Nugent’s beliefs don’t square with most hunters’
Don’t dismiss Ted Nugent for being a windbag. The rock-star hunter is enviable to some degree because he’s so good at it.
Like People for the Ethical Treatment of Animals, The Nuge is a marketing genius with whom sportsmen must reckon.
The 63-year-old musician can drum up a few million ears to his often controversial opinions on guns or hunting as effectively as the Humane Society of the United States can milk money from little old ladies.
Sportsmen can’t ignore HSUS – or Ted Nugent.
During his ear-punishing concert in Spokane last Thursday, Nugent said his “Spirit of the Wild” TV hunting program is the No. 1 show on the Outdoor Channel.

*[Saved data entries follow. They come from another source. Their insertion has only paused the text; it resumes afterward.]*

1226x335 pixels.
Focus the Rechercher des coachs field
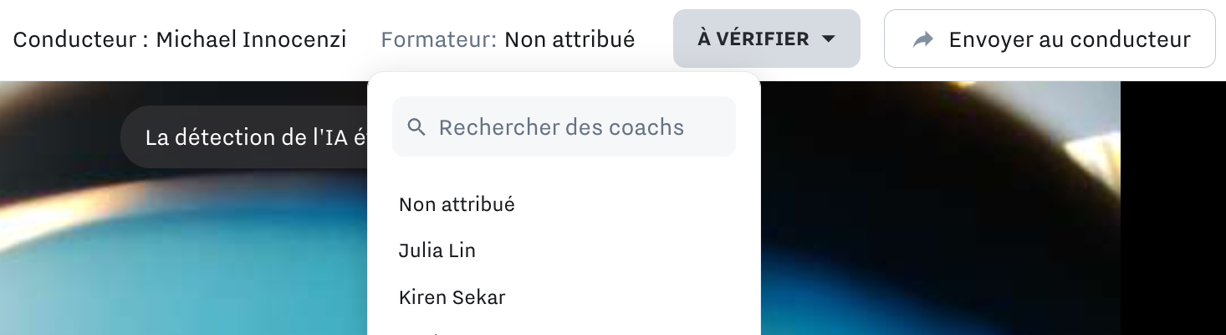click(x=564, y=126)
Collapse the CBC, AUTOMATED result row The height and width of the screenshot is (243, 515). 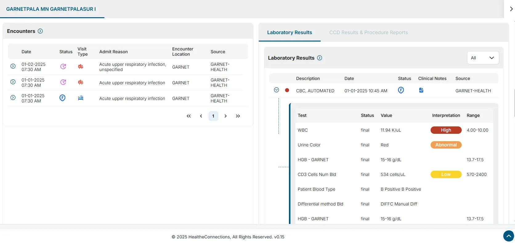click(276, 90)
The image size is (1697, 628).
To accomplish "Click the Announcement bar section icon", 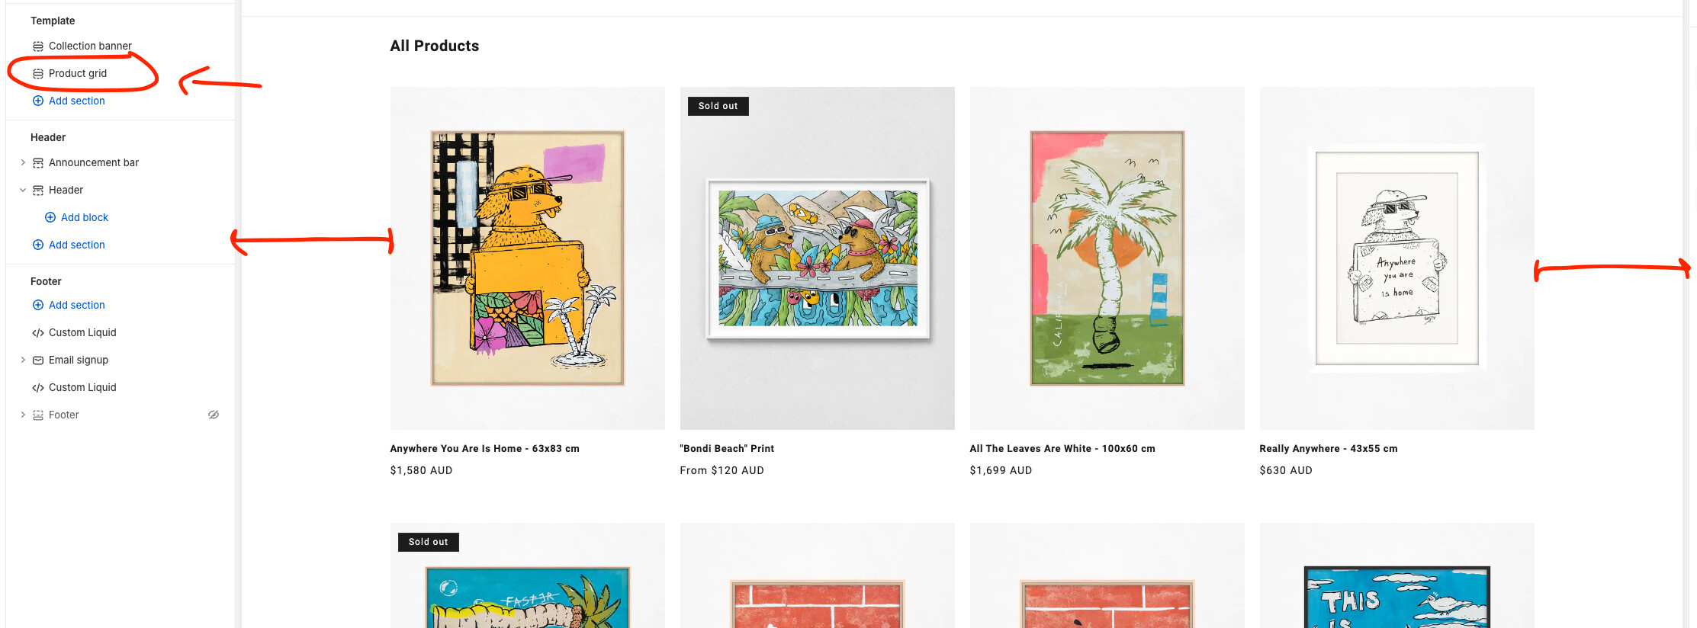I will pos(38,163).
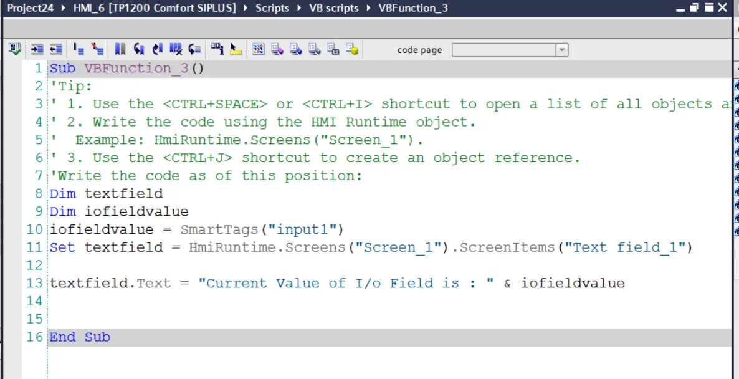Toggle syntax highlighting off

tap(96, 49)
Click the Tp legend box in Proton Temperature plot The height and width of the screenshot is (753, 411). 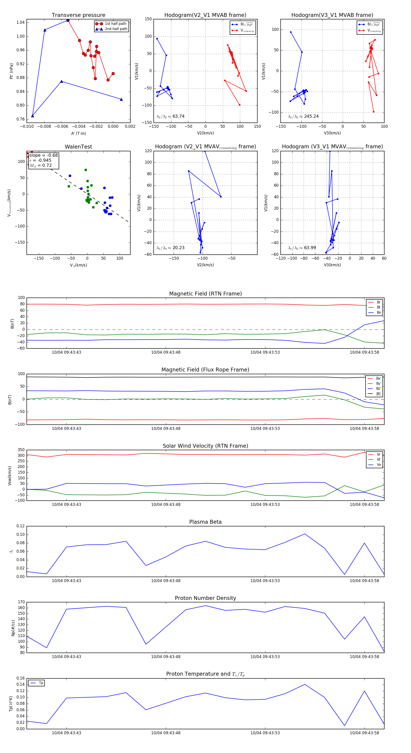pyautogui.click(x=37, y=683)
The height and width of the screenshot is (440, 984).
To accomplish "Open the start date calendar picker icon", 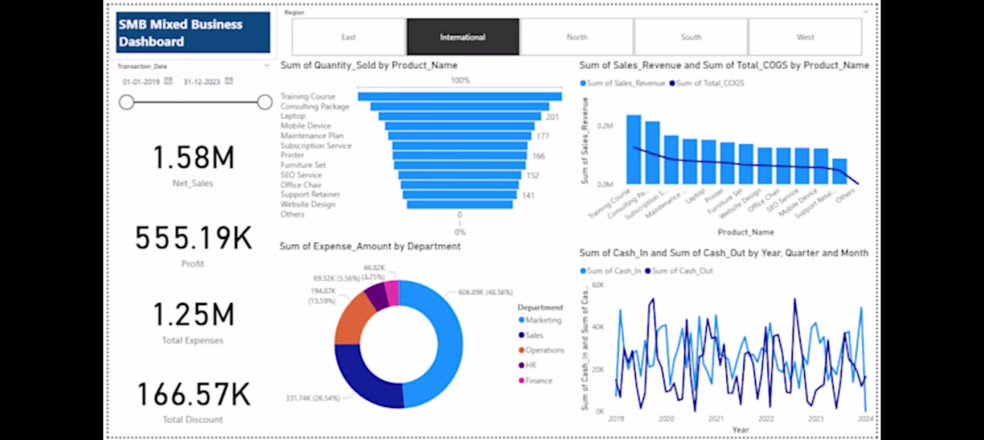I will [168, 81].
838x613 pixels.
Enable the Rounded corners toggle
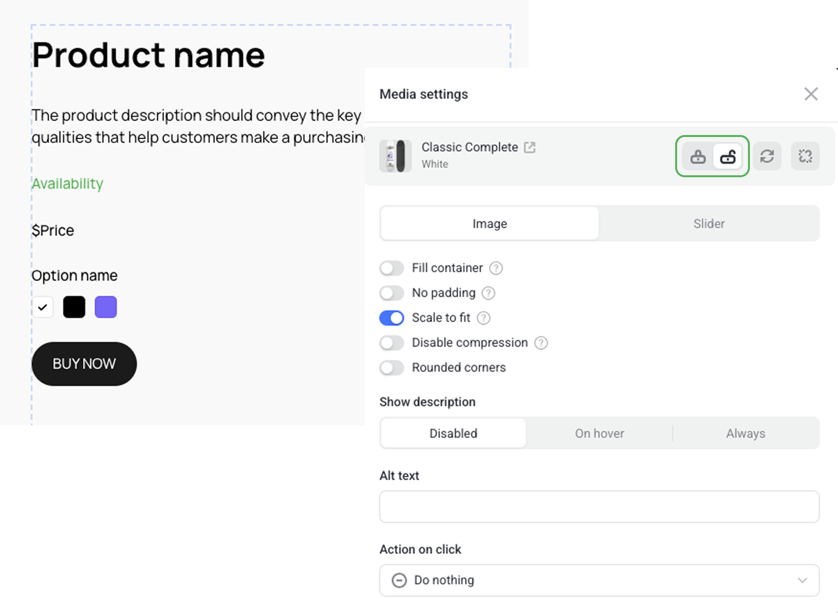(392, 368)
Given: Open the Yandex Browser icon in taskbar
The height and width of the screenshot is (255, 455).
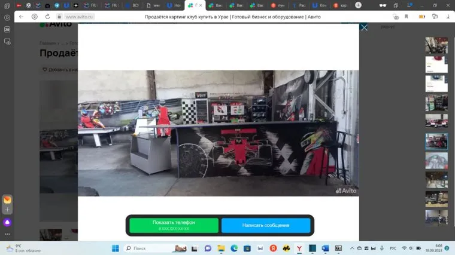Looking at the screenshot, I should [x=299, y=248].
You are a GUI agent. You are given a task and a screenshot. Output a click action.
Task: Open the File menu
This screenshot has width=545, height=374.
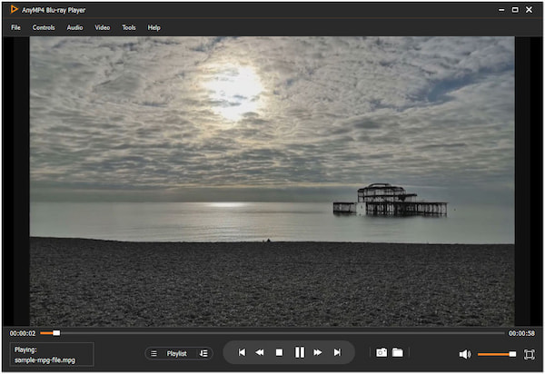pyautogui.click(x=15, y=27)
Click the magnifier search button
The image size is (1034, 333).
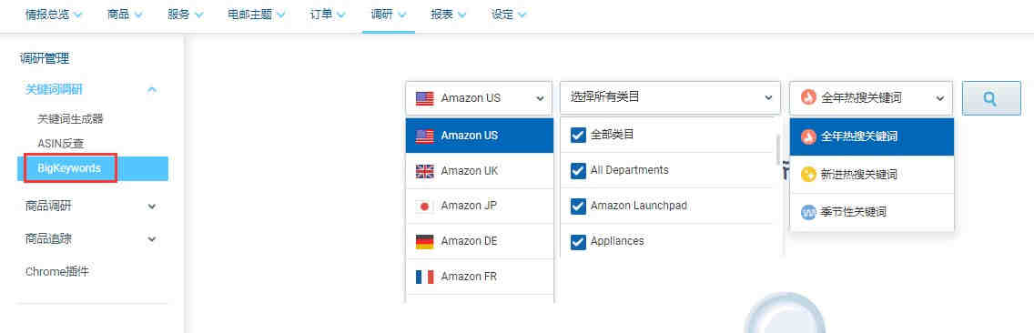pos(990,98)
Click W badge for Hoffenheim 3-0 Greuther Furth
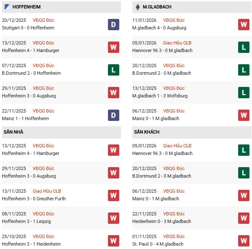Image resolution: width=252 pixels, height=249 pixels. pos(113,195)
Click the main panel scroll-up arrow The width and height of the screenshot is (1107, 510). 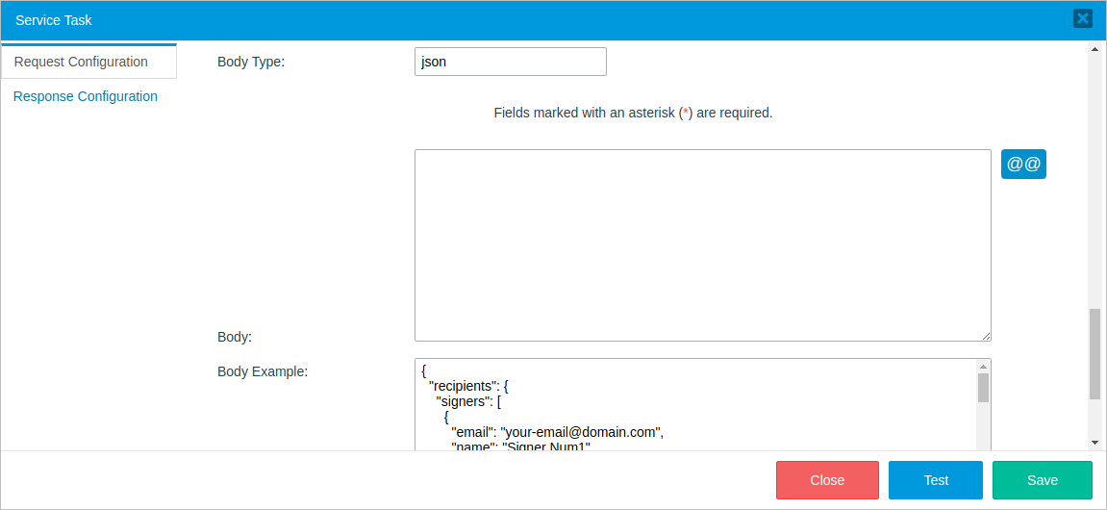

He told me in a preconcert interview that he reached a potential audience of a billion people in one week when he was interviewed by the BBC, CNN’s Larry King, radio shock jock Howard Stern and a dozen national talk shows plus numerous publications.
He also told his fans the instrumental interlude he played last week after “Cat Scratch Fever” was “the greatest guitar lick in the history of the world.”
It’s all debatable.
But millions of people listen to what The Nuge says about hunting and game management, and some of them believe it.
Some sportsmen consider him a role model while others despise his foul-mouthed fanaticism.
That’s why I’m devoting a little more space to his passage through the Inland Northwest.
The Nuge – and too many others – are masters at dividing sportsmen in an age when it’s never been more important that they should come together to challenge development and preserve habitat.
“What is your common ground with all hunters, and on what main issues are you content to be divisive?” I asked him.
“First of all, if you’re divisive with me, you’re wrong,” he answered. “I’ve never missed a hunting season in 62 years. …
“If somebody tells me I can’t have a scope on my muzzleloader, he’s an idiot. …
“The divisiveness comes from an ignorance, a pettiness and a mean spiritedness.”
Nugent probably knows that anyone can mount a scope on a muzzleloader and hunt in a Washington modern rifle season, but that gun would not be allowed in the “primitive weapons” season.
He’s not divisive; regulations are, Nugent contends.
“So the government needs to stay out of everything” he said. “Let we the people decide.”
His no-compromise mantra whips his right-wing base into a rousing round of “Oh yeah!” and “Right on.”
But he conveniently neglects to mention that most of the rules he condemns were enacted at the request of sportsmen or at least with considerable support after discussion and debate.
“We the people,” is one of the most common phrases Nugent used in the interview I conducted before his Spokane concert. He’s also used the phrase when he’s shared stage spotlights with Sarah Palin and the president of the NRA.
“I think the most important political office in this country is we the people,” he told me.
“If (politicians) don’t respond to our evidence and demands, we the people vote them out….”
“The government needs to stay out of everything. Let we the people decide.”
But when he says we the people shouldn’t tolerate “more than about nine grizzly bears in Yellowstone Park” or we the people “should kill every coyote on sight” it’s clear that we the people isn’t an inclusive term.
Hunters across the country routinely dump their woes on him regarding overregulation and wildlife officer harassment, he said.
Maybe that’s a product of the hunters he attracts with his love for baiting and whacking and stacking large numbers of critters and slinging lead with semiauto and even automatic weapons.
In my hunting camp, we hoist a toast at the end of the rare day when we get checked by a wildlife enforcement officer. We play by the rules and we wish more officers were in the field making sure other hunters are doing the same.
During the Fred Bear song in his concert, The Nuge is featured in a video skewering about a dozen whitetail bucks with arrows, pumping his arms in victory and screaming with joy after each one.
“I’m an entertainer,” he said, explaining why he should be excused for his hyperbole or for suggesting Obama should suck on the end of a replica assault rifle he’s waved on stage.
That’s a pretty good pillow to fall back on for someone who’s a pro at shooting off his mouth.
It’s a cushion the politicians he criticizes don’t have; nor do the wildlife biologists who must make the hard decisions of matching science with the wide range of public opinion.
“I rock and roll all summer long,” he screams to his concert crowds. “The rest of the year I just kill (rhymes with fit).”
That approach to hunting is repulsive in my camp, where we still approach every downed animal with a sense of quiet respect.
We are thankful for what God has provided for the thrill of the stalk and the feast to follow.
We the (other) people who make up a significant segment of sportsmen don’t need to whack ’em and stack ’em to get that sense of fulfillment.